▸ Work instruction:
Return the following from the records below: each line, word for word, starting with the line that contains "شروط الاستخدام (151, 2486)" and going on through the line that contains "Physicists Use Quantum", with nothing outside that range.

══ Exercise input

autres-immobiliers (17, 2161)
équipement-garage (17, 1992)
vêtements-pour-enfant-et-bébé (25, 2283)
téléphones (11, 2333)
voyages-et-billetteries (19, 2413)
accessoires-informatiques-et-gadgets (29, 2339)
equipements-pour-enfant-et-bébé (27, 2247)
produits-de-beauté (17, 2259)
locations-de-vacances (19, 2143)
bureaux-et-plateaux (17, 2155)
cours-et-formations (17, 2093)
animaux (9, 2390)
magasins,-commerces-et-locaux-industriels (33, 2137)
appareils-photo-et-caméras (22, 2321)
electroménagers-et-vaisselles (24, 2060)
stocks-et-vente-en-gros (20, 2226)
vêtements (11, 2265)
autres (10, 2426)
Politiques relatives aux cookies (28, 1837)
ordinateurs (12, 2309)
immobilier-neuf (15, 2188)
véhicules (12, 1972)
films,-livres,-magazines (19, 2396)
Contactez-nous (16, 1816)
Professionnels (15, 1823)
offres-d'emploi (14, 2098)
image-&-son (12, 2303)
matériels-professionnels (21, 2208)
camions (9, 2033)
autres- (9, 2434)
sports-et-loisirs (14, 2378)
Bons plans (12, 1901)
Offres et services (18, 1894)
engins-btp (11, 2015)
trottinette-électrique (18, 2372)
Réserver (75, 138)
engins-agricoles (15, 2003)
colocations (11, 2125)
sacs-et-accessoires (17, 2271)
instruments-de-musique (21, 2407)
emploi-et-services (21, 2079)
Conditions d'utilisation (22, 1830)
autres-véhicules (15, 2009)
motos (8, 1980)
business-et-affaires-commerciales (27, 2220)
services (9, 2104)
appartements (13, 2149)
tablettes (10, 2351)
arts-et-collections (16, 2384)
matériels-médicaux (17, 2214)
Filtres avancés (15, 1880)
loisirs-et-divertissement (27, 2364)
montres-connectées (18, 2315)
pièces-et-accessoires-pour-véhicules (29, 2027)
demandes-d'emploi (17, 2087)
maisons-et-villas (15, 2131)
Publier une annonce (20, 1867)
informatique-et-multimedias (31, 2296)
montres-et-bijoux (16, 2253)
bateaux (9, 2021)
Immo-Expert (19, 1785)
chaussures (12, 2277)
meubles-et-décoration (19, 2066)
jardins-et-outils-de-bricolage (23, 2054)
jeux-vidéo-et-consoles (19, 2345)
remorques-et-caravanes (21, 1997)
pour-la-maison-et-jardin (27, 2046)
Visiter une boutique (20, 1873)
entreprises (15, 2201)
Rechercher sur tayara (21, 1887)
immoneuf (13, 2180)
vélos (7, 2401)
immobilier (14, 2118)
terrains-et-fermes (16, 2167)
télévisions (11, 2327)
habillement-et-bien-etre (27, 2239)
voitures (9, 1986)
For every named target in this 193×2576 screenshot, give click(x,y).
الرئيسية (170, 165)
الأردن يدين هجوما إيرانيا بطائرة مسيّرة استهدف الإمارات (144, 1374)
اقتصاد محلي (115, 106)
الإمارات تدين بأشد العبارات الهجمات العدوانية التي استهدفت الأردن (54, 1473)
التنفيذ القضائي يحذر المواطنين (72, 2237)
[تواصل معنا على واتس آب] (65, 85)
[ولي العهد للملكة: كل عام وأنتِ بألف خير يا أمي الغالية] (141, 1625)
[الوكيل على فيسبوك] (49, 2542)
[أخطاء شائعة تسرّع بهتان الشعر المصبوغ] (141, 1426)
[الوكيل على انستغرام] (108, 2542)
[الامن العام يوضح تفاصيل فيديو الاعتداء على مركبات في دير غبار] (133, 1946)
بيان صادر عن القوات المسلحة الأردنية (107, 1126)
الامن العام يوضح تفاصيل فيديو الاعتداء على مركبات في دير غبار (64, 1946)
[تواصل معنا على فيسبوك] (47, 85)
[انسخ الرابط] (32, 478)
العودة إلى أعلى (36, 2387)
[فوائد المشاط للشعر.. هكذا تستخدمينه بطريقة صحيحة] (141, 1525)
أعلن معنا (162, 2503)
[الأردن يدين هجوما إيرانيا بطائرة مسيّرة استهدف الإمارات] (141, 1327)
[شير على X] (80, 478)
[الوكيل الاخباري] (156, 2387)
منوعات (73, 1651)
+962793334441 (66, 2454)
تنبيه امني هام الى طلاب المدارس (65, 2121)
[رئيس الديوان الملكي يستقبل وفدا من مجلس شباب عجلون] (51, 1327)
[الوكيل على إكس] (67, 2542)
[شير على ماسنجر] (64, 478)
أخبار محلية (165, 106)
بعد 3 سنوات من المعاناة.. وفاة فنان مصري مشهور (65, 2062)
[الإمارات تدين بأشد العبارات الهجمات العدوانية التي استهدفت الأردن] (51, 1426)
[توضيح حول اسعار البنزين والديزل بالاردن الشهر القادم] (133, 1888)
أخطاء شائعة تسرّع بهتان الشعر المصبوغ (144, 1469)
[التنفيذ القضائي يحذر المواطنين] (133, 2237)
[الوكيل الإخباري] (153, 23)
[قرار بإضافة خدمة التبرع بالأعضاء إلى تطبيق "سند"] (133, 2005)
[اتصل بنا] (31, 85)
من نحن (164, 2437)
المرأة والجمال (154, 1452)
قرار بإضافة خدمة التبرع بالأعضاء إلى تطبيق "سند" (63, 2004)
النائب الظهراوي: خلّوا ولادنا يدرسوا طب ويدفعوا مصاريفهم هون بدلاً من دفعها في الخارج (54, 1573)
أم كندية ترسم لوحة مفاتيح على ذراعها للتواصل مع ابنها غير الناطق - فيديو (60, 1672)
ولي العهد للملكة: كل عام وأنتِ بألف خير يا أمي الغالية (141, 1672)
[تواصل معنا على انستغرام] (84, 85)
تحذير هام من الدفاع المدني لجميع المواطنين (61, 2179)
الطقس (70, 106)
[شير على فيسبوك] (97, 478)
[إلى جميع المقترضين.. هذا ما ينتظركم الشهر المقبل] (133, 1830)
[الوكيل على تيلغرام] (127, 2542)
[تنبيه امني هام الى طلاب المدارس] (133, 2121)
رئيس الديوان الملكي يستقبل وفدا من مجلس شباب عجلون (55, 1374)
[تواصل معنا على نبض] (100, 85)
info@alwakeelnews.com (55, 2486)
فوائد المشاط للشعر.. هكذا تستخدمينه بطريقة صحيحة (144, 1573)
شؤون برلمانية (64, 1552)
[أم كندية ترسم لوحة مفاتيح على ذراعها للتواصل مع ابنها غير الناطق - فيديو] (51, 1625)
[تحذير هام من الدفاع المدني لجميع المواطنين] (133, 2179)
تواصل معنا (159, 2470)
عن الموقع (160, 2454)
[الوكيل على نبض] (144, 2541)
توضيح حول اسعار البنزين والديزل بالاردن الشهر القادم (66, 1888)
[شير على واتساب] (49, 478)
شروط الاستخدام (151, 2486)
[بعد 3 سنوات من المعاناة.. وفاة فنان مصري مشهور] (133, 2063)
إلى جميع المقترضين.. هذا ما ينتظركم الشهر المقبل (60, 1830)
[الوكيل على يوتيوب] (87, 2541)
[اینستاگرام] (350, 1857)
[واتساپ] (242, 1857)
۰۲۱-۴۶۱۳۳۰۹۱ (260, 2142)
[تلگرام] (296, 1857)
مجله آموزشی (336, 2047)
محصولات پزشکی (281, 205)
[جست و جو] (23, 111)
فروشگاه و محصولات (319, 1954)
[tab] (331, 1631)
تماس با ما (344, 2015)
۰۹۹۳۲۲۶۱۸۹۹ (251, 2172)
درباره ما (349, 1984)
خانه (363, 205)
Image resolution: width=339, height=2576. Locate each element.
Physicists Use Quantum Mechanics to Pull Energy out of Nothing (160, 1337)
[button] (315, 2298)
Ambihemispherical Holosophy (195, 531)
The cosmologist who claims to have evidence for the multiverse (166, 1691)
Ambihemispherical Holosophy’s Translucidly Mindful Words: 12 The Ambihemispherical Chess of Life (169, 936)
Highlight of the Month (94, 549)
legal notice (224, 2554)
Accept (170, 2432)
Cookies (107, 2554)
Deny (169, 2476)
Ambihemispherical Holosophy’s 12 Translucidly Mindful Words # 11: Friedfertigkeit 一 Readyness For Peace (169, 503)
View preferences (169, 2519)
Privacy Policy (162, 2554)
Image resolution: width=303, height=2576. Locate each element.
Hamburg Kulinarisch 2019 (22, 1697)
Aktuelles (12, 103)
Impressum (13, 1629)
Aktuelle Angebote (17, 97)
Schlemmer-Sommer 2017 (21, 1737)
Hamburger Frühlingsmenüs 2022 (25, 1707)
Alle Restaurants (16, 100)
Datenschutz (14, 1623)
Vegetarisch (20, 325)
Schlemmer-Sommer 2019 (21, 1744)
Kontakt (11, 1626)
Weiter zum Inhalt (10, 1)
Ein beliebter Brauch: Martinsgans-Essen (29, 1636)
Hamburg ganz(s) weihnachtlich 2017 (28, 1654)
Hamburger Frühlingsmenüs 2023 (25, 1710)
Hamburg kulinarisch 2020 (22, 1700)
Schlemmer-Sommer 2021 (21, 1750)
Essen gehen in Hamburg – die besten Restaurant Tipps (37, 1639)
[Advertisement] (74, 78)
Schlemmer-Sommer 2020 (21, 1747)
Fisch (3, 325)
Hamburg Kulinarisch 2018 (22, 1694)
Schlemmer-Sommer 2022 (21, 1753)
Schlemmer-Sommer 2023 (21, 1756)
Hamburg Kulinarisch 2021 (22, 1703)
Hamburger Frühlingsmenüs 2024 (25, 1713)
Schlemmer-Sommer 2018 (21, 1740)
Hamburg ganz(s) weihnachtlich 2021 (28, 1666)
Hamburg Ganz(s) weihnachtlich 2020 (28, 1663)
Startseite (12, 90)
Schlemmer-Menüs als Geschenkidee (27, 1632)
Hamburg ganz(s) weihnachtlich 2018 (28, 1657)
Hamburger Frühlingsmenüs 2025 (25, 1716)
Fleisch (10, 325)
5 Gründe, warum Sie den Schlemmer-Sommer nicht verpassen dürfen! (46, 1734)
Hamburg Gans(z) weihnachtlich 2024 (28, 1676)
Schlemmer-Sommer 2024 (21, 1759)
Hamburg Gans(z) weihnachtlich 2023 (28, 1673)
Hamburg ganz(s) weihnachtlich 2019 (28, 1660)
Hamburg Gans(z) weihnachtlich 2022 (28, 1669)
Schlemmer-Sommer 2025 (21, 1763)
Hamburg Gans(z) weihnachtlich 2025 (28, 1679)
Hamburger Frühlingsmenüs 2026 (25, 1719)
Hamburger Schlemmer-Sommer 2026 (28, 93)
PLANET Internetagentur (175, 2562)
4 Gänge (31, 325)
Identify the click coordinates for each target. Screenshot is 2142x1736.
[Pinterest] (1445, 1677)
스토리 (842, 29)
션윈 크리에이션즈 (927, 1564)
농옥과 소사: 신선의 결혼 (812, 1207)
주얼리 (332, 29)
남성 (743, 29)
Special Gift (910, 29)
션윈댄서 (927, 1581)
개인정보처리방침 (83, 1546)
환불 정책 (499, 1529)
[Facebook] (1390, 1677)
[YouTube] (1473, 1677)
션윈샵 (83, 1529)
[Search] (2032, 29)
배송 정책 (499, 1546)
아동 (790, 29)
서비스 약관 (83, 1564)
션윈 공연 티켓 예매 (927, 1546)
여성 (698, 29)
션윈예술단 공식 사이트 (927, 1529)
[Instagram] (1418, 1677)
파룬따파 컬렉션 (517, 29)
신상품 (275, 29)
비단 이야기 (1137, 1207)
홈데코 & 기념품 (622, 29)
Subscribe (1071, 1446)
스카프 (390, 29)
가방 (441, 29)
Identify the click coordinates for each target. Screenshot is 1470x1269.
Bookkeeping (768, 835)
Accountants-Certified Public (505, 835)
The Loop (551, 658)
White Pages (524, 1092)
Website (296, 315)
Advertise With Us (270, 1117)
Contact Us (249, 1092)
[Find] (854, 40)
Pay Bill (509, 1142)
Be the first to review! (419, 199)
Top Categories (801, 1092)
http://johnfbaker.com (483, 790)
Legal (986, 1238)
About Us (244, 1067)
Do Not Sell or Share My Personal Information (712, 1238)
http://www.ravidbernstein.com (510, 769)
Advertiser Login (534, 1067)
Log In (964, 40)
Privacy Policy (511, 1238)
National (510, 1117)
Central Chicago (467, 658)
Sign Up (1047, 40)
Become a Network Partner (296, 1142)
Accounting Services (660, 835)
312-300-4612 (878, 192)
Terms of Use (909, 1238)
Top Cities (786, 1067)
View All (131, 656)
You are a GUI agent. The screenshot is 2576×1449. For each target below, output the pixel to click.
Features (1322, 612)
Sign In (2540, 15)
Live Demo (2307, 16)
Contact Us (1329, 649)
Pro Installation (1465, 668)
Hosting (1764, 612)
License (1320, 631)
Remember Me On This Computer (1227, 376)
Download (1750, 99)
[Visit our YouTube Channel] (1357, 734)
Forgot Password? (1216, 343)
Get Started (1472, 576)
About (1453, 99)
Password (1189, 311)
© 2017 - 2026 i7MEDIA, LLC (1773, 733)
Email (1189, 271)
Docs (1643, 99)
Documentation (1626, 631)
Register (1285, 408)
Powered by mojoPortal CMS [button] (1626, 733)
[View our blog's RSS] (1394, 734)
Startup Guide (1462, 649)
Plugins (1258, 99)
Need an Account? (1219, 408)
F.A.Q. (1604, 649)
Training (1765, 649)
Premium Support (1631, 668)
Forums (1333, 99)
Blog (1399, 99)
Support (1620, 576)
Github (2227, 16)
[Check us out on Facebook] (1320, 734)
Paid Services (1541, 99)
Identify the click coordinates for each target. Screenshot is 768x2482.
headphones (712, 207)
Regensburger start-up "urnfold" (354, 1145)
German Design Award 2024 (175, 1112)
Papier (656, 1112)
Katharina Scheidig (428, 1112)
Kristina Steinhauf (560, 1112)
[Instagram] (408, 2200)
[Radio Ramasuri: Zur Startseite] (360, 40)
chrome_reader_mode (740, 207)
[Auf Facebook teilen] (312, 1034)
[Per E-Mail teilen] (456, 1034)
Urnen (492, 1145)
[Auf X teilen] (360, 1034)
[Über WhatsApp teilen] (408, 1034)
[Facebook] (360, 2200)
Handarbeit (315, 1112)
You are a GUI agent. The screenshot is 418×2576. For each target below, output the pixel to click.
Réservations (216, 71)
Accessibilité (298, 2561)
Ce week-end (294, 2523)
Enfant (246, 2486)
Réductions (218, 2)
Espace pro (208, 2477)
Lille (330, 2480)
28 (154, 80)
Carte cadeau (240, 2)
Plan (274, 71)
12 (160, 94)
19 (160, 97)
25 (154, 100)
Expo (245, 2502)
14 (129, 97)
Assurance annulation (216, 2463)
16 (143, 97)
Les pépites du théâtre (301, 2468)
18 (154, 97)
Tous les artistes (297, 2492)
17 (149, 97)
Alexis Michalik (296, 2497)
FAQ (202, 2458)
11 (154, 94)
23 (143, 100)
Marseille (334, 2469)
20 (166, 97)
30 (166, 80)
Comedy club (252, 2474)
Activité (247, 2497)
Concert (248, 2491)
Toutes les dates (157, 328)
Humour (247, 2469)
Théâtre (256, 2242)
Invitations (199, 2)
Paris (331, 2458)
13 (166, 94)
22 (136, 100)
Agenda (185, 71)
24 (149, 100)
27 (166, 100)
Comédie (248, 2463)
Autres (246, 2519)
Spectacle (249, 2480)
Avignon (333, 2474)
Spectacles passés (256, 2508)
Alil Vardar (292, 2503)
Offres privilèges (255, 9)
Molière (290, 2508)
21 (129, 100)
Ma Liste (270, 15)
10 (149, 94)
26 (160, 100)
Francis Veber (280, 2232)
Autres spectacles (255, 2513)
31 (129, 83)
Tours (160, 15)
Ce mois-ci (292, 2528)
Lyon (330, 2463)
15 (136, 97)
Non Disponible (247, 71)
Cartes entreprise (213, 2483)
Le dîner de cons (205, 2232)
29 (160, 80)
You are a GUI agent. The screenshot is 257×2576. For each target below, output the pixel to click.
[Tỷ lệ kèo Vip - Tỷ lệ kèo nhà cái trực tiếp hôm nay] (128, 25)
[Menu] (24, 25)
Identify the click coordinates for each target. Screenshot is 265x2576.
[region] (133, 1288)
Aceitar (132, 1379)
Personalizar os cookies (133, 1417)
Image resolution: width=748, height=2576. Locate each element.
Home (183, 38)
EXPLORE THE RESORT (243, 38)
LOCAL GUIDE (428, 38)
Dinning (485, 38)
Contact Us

════

▸ Solution below:
شروط الاستخدام (151, 2486)
[بعد 3 سنوات من المعاناة.. وفاة فنان مصري مشهور] (133, 2063)
إلى جميع المقترضين.. هذا ما ينتظركم الشهر المقبل (60, 1830)
[الوكيل على يوتيوب] (87, 2541)
[اینستاگرام] (350, 1857)
[واتساپ] (242, 1857)
۰۲۱-۴۶۱۳۳۰۹۱ (260, 2142)
[تلگرام] (296, 1857)
مجله آموزشی (336, 2047)
محصولات پزشکی (281, 205)
[جست و جو] (23, 111)
فروشگاه و محصولات (319, 1954)
[tab] (331, 1631)
تماس با ما (344, 2015)
۰۹۹۳۲۲۶۱۸۹۹ (251, 2172)
درباره ما (349, 1984)
خانه (363, 205)
Image resolution: width=339, height=2576. Locate each element.
Physicists Use Quantum Mechanics to Pull Energy out of Nothing (160, 1337)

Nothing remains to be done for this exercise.